[Dataset content — start]

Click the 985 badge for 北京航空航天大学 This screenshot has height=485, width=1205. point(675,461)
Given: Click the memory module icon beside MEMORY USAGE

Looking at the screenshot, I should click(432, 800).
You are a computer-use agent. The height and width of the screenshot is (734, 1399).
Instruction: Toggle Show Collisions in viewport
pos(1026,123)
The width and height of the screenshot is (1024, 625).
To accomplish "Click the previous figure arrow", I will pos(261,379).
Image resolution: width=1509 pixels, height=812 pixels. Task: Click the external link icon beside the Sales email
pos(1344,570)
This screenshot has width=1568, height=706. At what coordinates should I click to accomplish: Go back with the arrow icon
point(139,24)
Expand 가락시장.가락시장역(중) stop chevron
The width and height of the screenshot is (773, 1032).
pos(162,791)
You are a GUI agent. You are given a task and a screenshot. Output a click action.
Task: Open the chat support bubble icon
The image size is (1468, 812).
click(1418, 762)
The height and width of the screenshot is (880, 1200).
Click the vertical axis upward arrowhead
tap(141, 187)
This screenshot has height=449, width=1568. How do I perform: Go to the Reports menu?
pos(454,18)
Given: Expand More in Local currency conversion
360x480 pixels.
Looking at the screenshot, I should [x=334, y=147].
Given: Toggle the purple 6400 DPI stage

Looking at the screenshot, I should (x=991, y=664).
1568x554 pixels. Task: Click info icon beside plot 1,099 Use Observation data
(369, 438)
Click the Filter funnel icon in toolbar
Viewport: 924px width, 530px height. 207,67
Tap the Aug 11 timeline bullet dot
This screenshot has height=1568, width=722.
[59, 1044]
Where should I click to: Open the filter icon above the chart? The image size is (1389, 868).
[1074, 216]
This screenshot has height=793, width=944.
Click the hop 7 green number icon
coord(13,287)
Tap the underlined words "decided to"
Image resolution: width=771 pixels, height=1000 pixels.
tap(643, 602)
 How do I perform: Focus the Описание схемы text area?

[Dataset content — finish]

* Your task
Out of the records above, pick each line that contains the string "agent".

* Written response
You are a computer-use agent. The height and width of the screenshot is (734, 1399).
You are a GUI agent. You are given a task and a screenshot. Output a click action.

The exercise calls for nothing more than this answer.